The places where I see a major problems are education, where Google and Microsoft have entrenched these systems. Of all the places I see an opportunity for Open Source and Linux to have a major impact, it's there. I'd happily work for an org with goals to get OSS and Linux into schools as the base infrastructure (but also with Windows, OSX, iOS as part of everyone's curriculum).
I've also never seen a public service require Google or Facebook credentials. I've seen some companies/services use them for "user convenience", and even those typically offer other sign-on/verification processes. But never a public service (power/water/DMV/dtate/county, etc). If I did run into this, oh, I'd be raising a stink with some regulators, representatives, and reporters.
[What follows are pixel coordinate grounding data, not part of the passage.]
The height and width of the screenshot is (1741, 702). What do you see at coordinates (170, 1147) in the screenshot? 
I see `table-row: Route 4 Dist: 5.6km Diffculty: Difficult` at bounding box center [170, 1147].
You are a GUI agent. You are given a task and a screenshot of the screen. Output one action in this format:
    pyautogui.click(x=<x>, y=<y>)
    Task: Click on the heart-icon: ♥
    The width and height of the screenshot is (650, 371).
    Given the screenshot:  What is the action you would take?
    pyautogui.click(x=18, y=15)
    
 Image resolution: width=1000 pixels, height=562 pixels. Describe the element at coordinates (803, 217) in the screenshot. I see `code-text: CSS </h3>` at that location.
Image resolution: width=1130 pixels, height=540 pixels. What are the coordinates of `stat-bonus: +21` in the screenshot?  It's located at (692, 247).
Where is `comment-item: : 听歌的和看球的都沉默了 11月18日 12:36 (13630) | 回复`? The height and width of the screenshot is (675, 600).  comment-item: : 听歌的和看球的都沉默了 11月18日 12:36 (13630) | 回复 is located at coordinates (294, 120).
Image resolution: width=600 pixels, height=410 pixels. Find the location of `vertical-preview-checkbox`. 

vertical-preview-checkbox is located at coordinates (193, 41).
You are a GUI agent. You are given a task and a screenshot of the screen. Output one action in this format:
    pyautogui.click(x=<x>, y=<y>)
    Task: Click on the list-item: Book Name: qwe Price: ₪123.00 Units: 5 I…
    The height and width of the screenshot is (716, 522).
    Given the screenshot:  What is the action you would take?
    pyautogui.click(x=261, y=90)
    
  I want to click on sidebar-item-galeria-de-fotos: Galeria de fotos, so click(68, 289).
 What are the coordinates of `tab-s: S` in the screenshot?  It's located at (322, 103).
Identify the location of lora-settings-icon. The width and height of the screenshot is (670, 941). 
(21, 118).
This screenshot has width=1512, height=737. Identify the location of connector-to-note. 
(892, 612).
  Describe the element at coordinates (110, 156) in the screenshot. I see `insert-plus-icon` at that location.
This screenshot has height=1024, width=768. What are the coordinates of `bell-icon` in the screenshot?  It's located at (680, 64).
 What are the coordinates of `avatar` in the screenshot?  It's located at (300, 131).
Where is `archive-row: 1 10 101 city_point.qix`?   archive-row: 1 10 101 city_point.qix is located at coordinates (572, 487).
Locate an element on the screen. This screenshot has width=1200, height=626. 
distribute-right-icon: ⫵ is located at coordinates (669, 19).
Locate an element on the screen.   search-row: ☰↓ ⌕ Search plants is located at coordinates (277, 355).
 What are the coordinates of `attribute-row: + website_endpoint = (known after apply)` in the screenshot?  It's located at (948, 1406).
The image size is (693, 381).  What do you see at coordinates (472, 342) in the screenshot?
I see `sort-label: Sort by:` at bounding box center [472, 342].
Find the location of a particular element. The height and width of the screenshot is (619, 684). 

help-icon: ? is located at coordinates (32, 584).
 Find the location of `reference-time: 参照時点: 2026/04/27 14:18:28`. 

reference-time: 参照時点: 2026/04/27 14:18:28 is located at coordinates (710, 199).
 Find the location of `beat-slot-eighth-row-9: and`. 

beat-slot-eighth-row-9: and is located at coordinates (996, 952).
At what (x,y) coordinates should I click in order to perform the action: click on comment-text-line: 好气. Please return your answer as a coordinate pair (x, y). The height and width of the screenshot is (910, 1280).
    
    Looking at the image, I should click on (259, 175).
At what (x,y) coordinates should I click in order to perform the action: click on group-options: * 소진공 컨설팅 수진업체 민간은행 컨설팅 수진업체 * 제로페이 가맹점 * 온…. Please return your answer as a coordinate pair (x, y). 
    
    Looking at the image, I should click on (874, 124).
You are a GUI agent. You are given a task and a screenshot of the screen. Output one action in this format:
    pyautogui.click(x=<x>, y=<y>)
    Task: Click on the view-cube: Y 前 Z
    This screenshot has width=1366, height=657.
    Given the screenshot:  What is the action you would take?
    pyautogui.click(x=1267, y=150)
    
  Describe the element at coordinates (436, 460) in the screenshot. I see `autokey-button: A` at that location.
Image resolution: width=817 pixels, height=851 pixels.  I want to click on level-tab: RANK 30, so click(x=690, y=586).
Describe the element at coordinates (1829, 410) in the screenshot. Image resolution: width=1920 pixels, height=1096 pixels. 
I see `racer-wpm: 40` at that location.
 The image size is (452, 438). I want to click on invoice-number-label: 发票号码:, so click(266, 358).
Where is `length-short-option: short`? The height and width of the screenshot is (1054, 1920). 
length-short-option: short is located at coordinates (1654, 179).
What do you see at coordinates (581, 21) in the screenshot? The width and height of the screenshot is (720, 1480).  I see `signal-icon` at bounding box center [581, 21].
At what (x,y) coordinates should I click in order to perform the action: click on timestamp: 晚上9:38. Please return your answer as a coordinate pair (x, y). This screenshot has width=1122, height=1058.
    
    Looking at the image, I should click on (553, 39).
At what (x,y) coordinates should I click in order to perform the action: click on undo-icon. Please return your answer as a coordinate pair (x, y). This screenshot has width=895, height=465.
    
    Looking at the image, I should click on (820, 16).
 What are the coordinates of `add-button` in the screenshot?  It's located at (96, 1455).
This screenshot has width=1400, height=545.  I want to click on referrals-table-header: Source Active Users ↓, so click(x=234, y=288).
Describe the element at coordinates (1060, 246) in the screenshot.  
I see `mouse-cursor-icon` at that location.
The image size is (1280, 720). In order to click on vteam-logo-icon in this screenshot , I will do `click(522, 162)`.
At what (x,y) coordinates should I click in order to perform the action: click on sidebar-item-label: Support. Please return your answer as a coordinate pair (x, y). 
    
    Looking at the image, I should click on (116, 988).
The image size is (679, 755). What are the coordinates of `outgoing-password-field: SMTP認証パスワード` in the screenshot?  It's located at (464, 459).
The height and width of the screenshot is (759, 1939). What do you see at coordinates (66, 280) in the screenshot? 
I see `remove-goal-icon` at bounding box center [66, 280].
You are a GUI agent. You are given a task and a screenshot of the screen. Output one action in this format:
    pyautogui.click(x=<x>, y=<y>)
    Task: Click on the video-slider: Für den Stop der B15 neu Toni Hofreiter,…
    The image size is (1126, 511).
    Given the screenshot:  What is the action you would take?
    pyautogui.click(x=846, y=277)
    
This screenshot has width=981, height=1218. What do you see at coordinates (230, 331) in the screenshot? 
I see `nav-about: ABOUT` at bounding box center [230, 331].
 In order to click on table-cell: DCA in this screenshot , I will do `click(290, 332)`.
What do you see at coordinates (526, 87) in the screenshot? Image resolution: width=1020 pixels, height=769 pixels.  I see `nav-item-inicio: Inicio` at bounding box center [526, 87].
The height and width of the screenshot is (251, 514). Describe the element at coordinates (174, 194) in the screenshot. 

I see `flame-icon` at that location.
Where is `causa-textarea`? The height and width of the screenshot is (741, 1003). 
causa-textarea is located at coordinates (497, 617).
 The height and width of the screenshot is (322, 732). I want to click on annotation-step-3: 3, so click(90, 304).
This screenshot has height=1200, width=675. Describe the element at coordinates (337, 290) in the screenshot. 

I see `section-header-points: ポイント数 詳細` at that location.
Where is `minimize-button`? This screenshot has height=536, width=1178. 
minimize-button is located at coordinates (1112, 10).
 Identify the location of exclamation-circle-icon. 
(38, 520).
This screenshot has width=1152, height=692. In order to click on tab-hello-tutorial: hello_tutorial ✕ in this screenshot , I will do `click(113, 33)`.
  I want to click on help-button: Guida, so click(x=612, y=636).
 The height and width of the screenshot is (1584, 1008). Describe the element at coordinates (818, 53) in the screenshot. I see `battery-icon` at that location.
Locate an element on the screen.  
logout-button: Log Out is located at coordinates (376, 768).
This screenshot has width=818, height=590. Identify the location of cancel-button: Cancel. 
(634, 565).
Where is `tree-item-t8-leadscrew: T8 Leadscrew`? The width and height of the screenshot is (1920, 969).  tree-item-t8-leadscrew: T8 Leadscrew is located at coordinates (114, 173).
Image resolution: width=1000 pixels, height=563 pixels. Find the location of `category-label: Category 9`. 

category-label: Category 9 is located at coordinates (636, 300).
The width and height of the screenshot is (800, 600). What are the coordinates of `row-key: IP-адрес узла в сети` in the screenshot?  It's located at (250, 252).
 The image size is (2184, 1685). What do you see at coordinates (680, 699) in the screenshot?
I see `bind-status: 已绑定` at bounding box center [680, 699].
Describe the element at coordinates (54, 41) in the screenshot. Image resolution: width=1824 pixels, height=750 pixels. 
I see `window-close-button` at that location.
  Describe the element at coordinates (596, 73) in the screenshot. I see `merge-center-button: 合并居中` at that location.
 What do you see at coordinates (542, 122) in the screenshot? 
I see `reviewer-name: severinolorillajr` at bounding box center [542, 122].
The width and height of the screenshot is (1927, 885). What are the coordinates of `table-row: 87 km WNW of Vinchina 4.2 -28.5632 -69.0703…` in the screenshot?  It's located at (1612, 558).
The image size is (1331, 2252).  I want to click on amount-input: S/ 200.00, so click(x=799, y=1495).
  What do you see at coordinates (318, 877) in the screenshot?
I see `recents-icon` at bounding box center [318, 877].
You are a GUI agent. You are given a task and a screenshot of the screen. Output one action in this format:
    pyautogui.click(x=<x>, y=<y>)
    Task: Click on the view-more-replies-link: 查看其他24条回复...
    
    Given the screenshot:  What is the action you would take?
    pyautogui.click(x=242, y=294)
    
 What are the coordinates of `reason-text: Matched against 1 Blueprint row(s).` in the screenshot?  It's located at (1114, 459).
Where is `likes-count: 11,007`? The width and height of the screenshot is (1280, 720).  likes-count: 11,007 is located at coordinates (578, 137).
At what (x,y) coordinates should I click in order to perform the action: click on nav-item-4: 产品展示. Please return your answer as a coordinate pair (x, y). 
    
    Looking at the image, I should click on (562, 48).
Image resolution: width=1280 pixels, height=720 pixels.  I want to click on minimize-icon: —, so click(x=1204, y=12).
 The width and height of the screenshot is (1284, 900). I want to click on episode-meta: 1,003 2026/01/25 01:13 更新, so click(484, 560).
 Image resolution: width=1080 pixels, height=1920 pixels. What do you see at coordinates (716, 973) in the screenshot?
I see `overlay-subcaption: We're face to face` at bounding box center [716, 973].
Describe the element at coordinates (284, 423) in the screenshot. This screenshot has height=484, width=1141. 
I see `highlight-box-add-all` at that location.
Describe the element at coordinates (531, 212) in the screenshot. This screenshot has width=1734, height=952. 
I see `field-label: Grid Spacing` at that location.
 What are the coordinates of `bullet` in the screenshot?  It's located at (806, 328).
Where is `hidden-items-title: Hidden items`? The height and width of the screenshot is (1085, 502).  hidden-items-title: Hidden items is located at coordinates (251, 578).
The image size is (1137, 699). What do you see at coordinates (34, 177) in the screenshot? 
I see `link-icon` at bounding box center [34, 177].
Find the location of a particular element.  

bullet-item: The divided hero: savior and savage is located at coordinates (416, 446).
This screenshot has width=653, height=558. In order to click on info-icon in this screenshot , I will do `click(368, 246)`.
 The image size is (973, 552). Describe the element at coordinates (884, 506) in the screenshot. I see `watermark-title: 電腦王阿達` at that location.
Fuck that.
I have exactly one service I use my Google account for - Tailscale - and that's because I've been too lazy to switch to another method until I move it to production (think the offer a third party SSO or a hardware key).
Like most banks, a bank pushed an app exclusively via Google Playstore or Apple’s store. At the same time, that bank shut down their website and closed their walk-in over-the-counter service. Customers then had 3 choices to access their account: join Google’s walled garden, join Apple’s walled garden, or make an appointment for every single transaction which incurs fees. Alternatively, the Android app can be obtained using an app called Aurora and violate Google’s ToS by using a shared account to download the app.
I think that particular bank started making their app available in Huawei’s app store, so there is an alternative walled garden for Android users in that case. But Huawei is an uncommon option as more and more banks trend in the direction of forced-Google-patronage.
A 911 app was hypothetical but a 112 app certainly exists. You populate the app with important details like name and address. The app is capable of both voice and text (SMS) and IIRC can also connect via wi-fi if there is no GSM signal. If you can’t speak for some reason (choking, throat cut or you’re hiding from an intruder and must be silent) the app transmits all the data you configured plus whatever you can type.